Aubrey FFA raises over $100K
By Abigail Allen
Months of effort were on display Saturday during the Aubrey FFA Livestock Show.
Groups of Aubrey FFA students, ranging from elementary school aged to high school seniors, took the arena to put their capabilities on display.
"What's great about this is, when we get here, everybody's done this all year," ag sciences teacher Tracy "TY" Yarbrough said. "They know what to do. … We can just be here and be proud, sit up here and relax and have fun like we're a spectator for once."
Yarbrough served as emcee for the show, as fellow AHS ag sciences teacher Jennifer Gilbreath kept track of the students and animals in the arena.
Having members of the community, the school board, city council and AISD staff support the students "means a lot."
"When they come up to just see what our kids are doing, it shows that our kids are out there in our community and we've built a good relationship with the community," she said.
The 44 students showed in 28 classes of animal projects over the course of the day, and there were some ag mechanics projects on display as well.
Assistant Principal Lisa Deaver stood watching her students working hard during the show.
"They've worked so long on these projects," she said. "To finally get to see them present those and share those—it's a lot of fun."
Superintendent Dr. David Belding was also happy to spend his Saturday morning seeing the kids' efforts and the community's engagement on display.
"It shows so much about our community and that our community loves our kids and wants to support them in all the activities that we do," he said. "The ag program is a vital part of our community."
Justin Little of Gainesville served as the judge for the show.
"Showmanship is the worst thing you ever judge," he said in the arena. "But I enjoy it. I have a good time with it. I try to make it fun, try to keep it interesting, try to keep them on their toes."

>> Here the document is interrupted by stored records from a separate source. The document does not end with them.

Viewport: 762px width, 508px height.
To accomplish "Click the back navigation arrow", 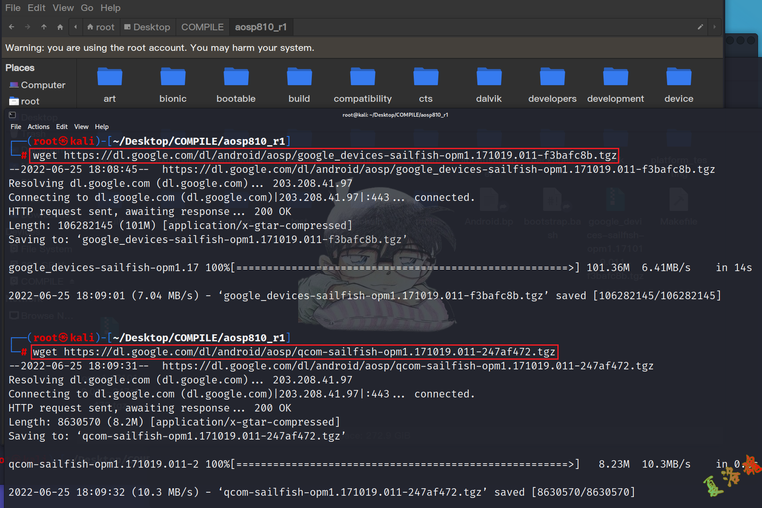I will pos(11,27).
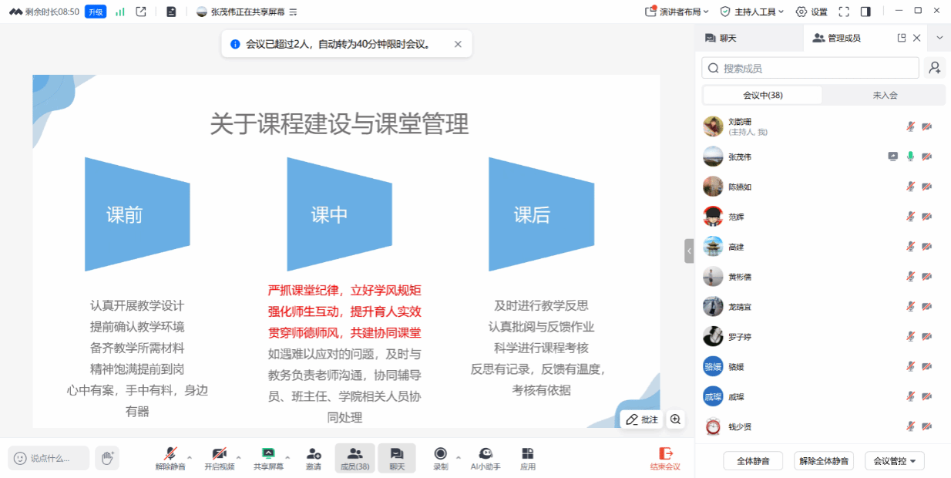
Task: Click the zoom-in magnifier on shared screen
Action: 675,419
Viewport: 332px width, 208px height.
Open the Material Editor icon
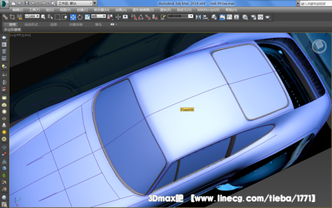245,17
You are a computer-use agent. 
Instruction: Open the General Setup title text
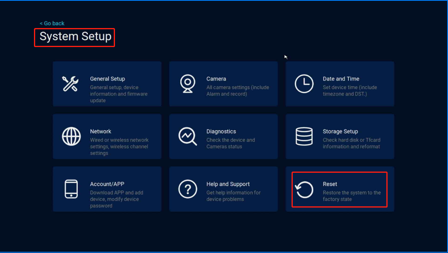click(x=107, y=79)
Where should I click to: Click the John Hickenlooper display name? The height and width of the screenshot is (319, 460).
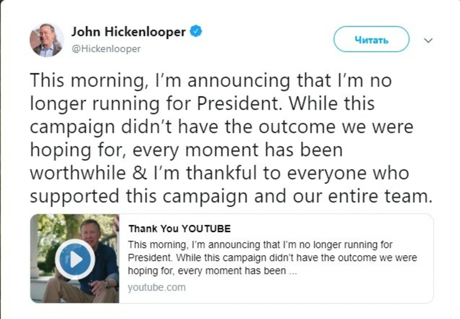point(128,31)
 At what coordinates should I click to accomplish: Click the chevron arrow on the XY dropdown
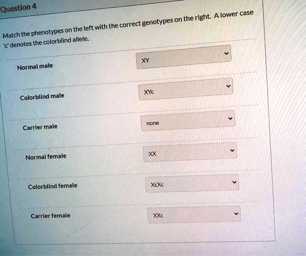tap(226, 55)
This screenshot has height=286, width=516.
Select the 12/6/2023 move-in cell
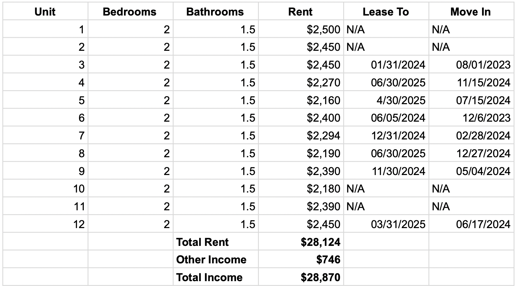[x=486, y=118]
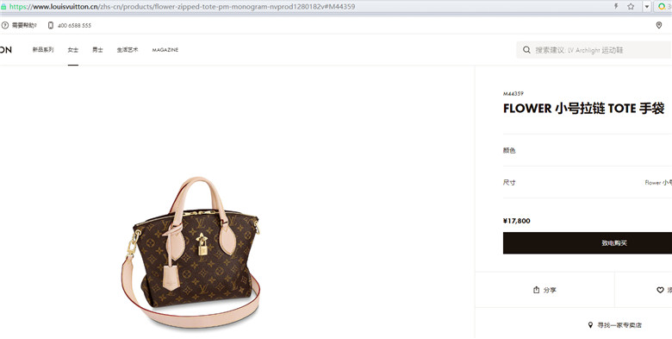The height and width of the screenshot is (339, 672).
Task: Open the 新品系列 menu
Action: 43,50
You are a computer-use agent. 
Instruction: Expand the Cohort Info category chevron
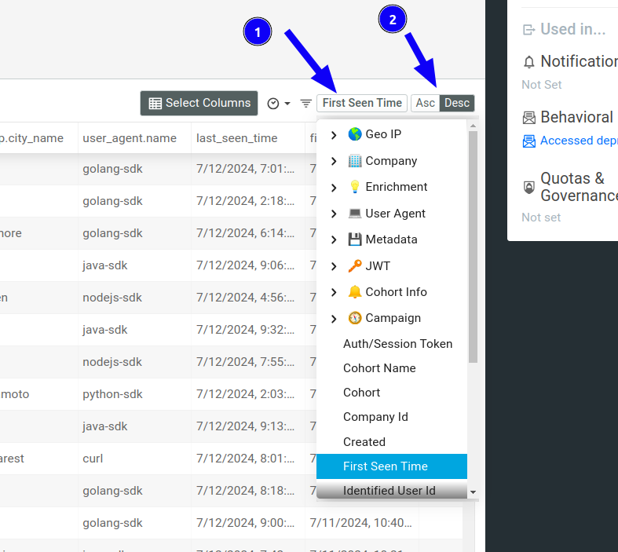coord(334,292)
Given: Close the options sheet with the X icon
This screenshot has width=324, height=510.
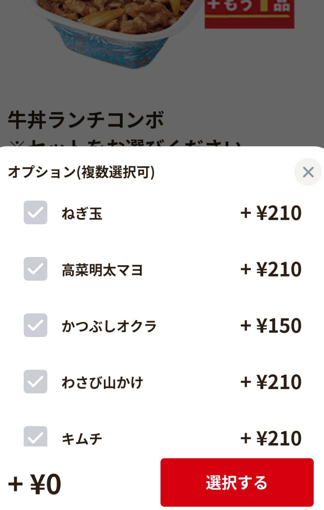Looking at the screenshot, I should click(308, 172).
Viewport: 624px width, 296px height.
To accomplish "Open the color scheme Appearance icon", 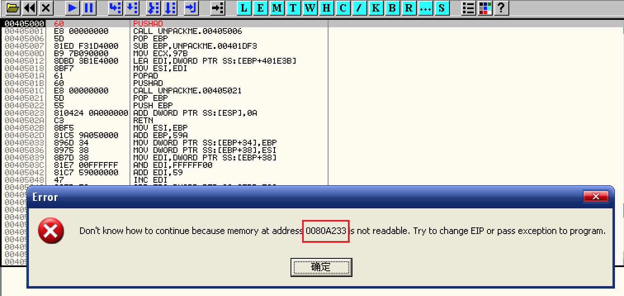I will [x=485, y=7].
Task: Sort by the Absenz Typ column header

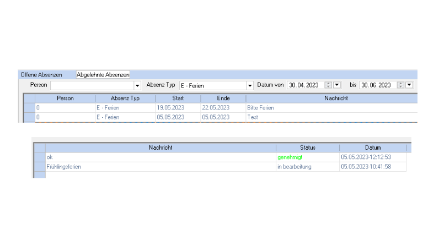Action: coord(125,98)
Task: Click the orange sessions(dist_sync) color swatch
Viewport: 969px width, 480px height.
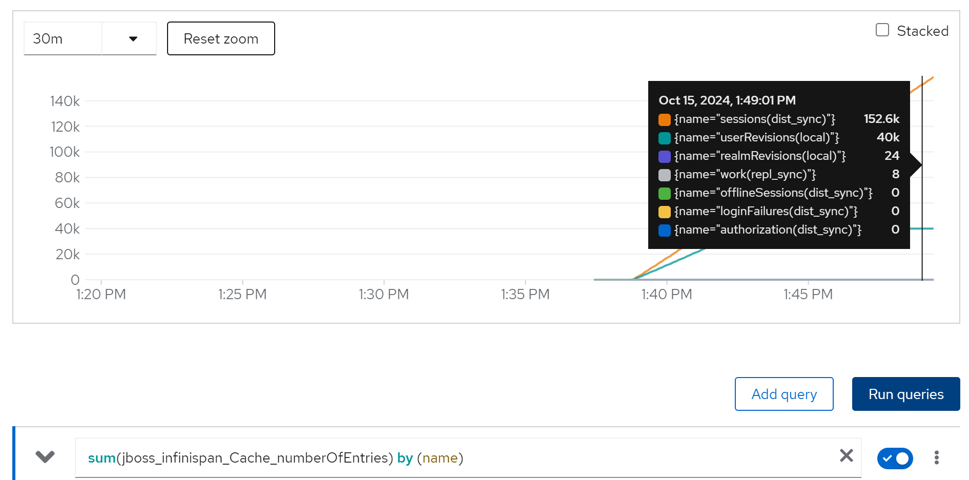Action: pyautogui.click(x=664, y=119)
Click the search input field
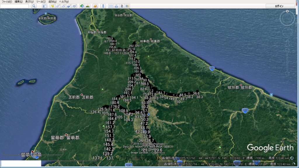Screen dimensions: 299x168 (x=15, y=6)
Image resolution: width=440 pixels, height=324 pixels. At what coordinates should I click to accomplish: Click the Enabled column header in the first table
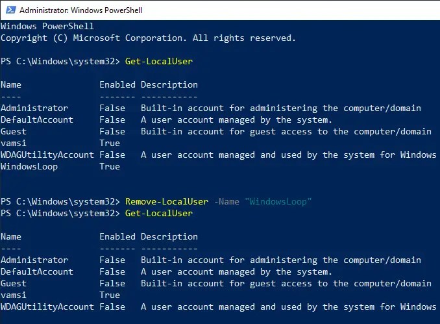(117, 84)
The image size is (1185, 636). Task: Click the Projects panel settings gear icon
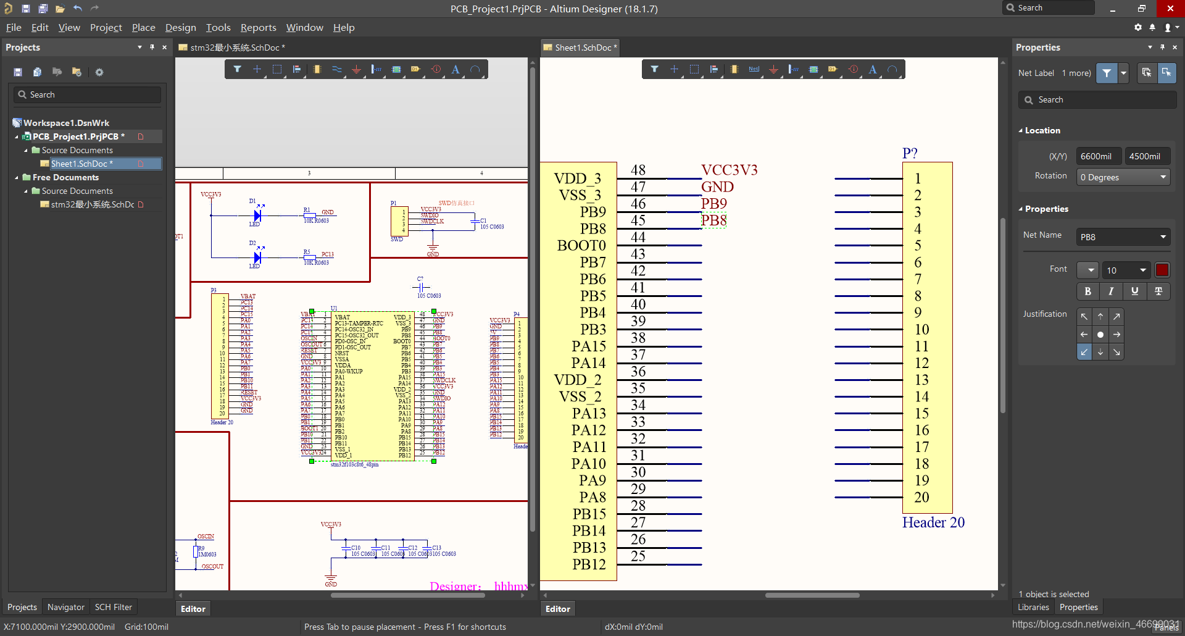[x=99, y=72]
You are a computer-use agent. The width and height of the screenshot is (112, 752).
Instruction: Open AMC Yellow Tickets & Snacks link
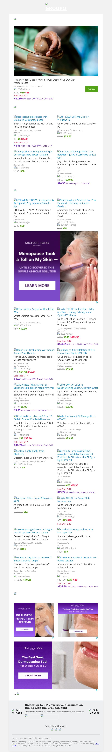pyautogui.click(x=34, y=386)
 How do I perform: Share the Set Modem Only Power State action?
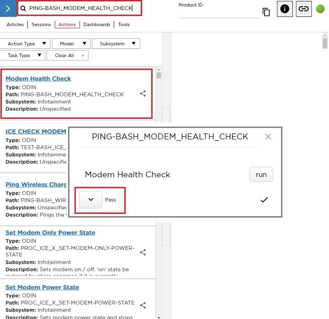[143, 252]
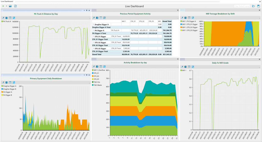Image resolution: width=262 pixels, height=142 pixels.
Task: Export the dashboard to PDF
Action: (x=15, y=6)
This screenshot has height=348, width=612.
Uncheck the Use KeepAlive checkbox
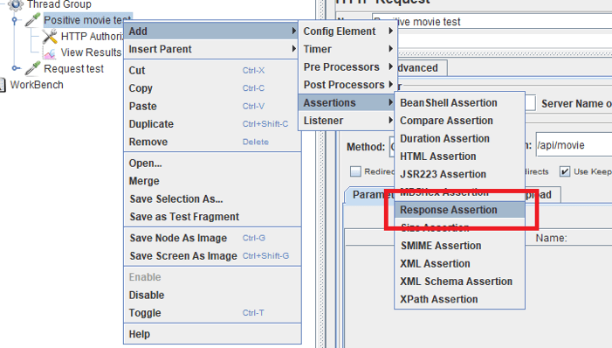click(565, 171)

He did that through eliminating the crops that the students generally get to use to guide their animals around the ring, having students swap animals at times and requiring the kids to keep their animals from straying into an extra open gate.
At the sale that evening, Earl Stander served as the auctioneer, and 71 lots were sold to the roughly 200 people in attendance. Nine students who made sale at the Denton County stock show got to resell.
Because one of the seniors had his animal die before the show, he was able to have a senior hardship sale.
Additional auction items included 12 plants potted by the landscape class, two donations of hay and food items.
Even more donations went toward the Senior Scholarship Gift Card Tree.
The initial tally puts the sales totals for projects at $107,000, an additional $4,000 from the other live auction items, $21,000 in scholarship money and $5,000 from the silent auction.